Before writing anything, find the line that contains "Filter activities by Debited", then retype the entries below exactly from their first line through that one, without pictures.

Saved entries
[Start of Attachment]

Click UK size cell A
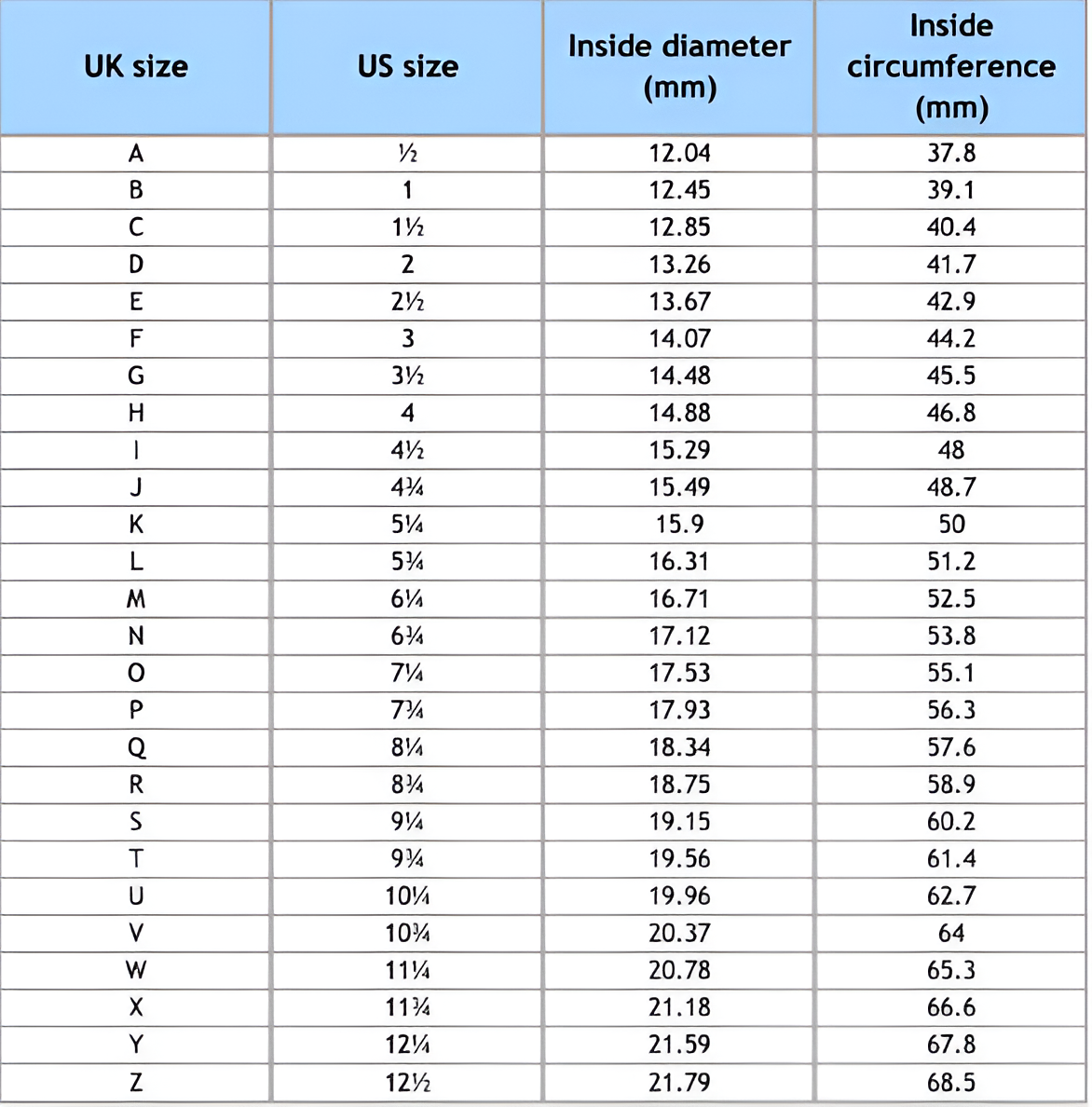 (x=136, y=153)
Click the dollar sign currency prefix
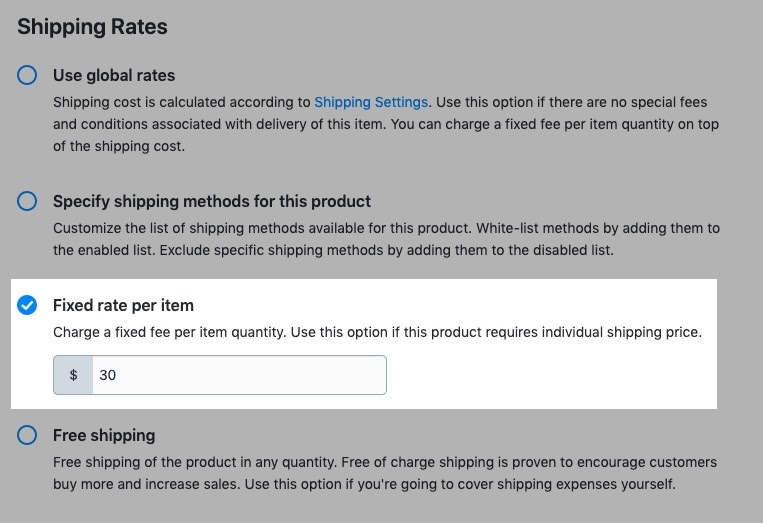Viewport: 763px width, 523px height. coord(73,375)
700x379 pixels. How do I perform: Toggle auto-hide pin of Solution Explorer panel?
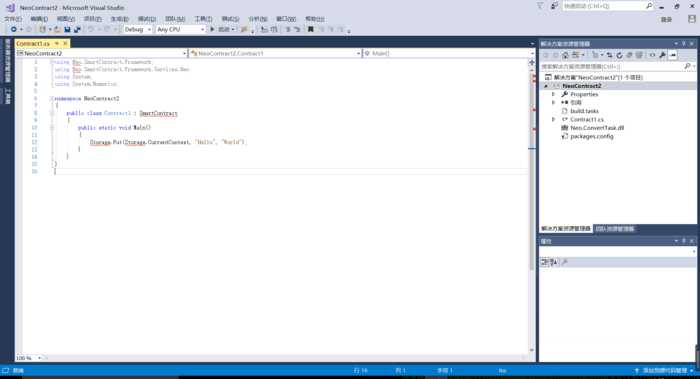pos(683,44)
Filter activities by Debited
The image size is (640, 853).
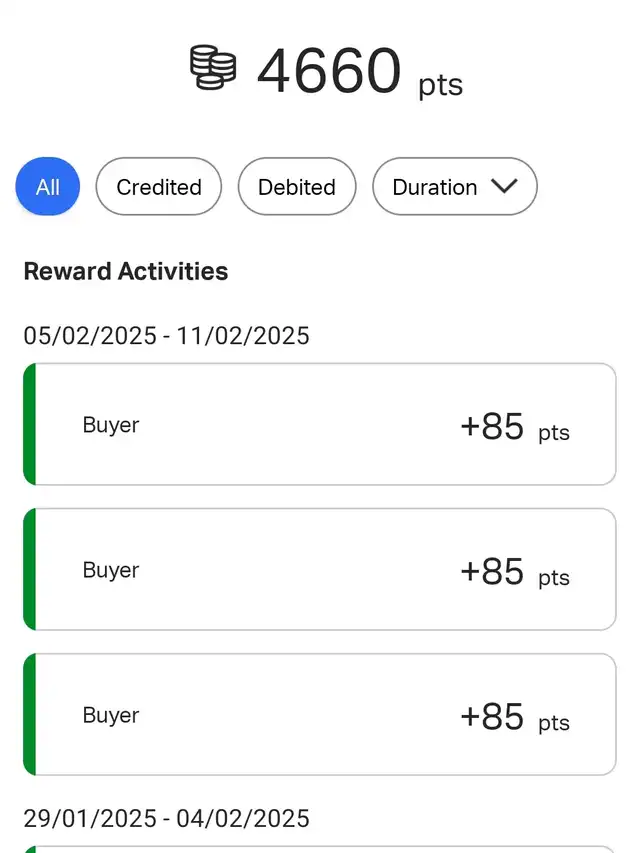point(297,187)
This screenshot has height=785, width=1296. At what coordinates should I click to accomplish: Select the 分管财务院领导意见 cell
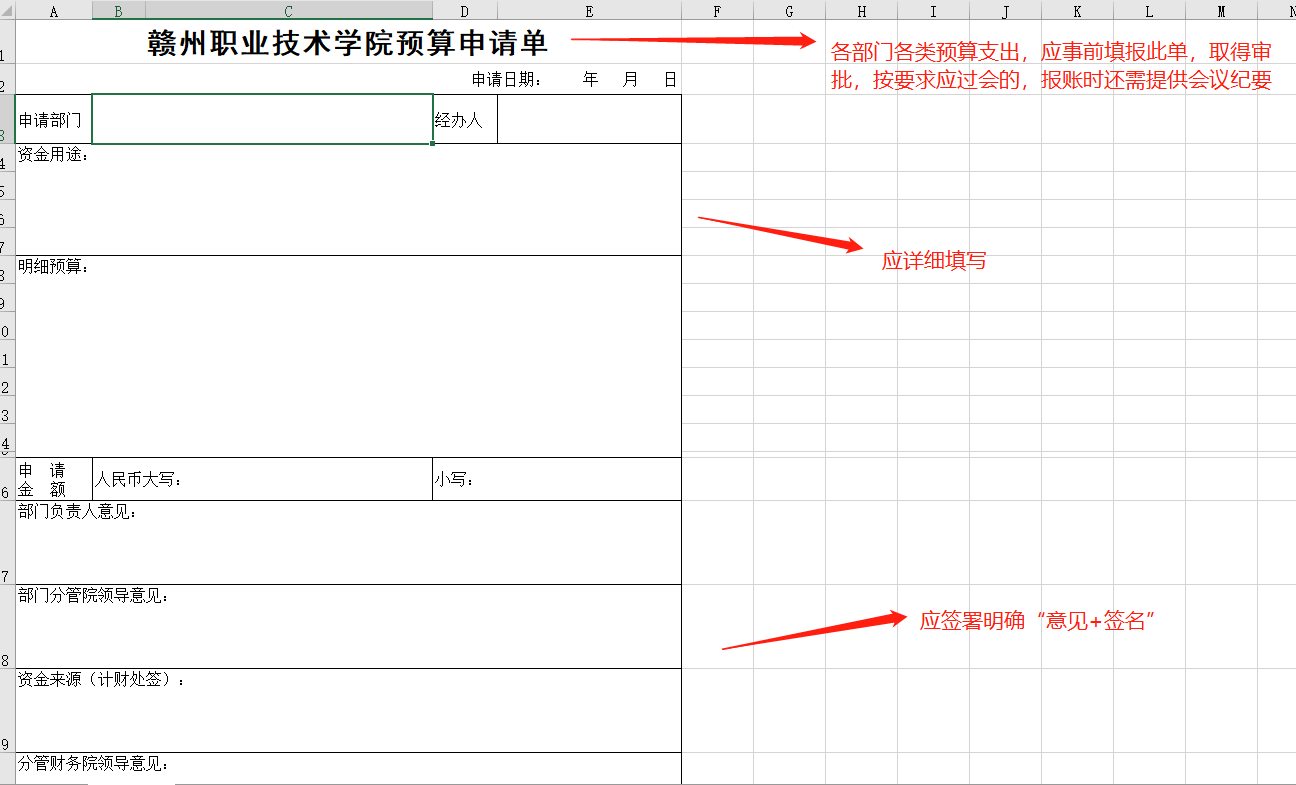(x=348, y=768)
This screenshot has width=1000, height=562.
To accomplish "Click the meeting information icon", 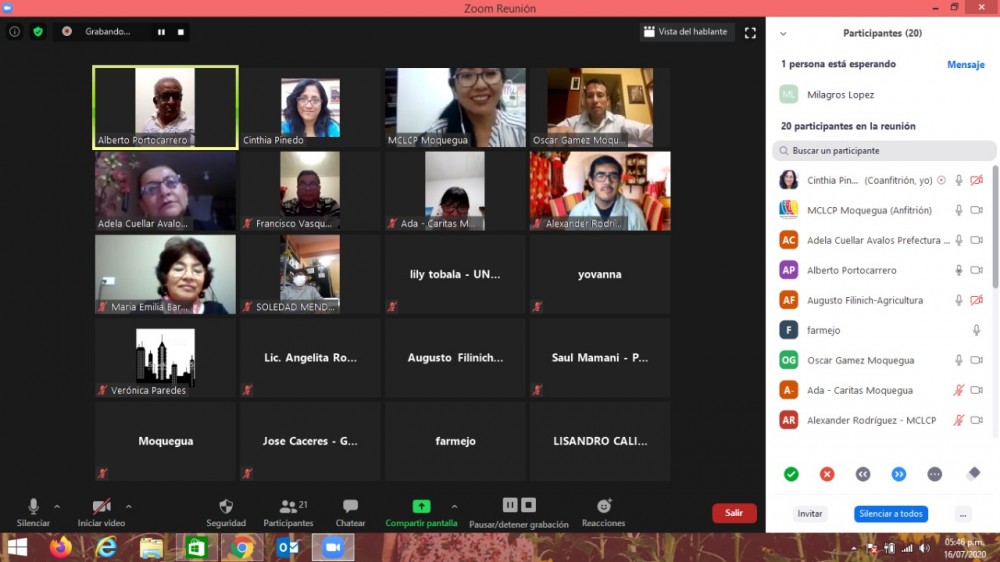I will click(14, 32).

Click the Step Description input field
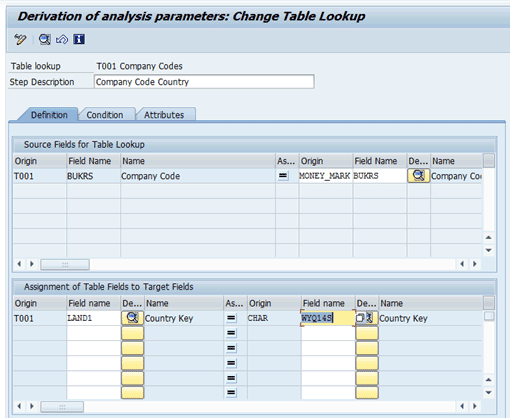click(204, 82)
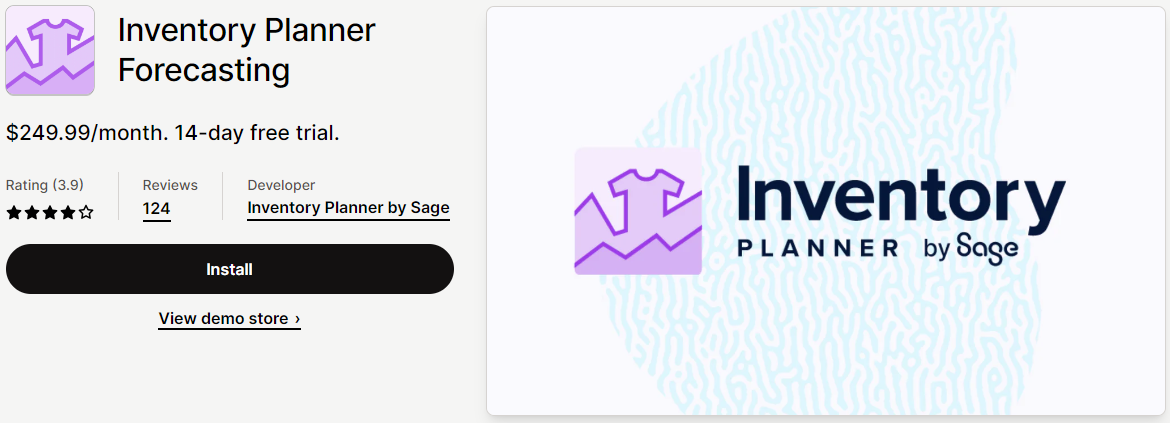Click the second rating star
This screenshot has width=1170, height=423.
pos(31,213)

[End of Attachment]

**Exercise output:**
Click UK size cell A
 (x=136, y=153)
Click the dollar sign currency prefix
Viewport: 763px width, 523px height. coord(73,375)
700x379 pixels. How do I perform: Toggle auto-hide pin of Solution Explorer panel?
pos(683,44)
Filter activities by Debited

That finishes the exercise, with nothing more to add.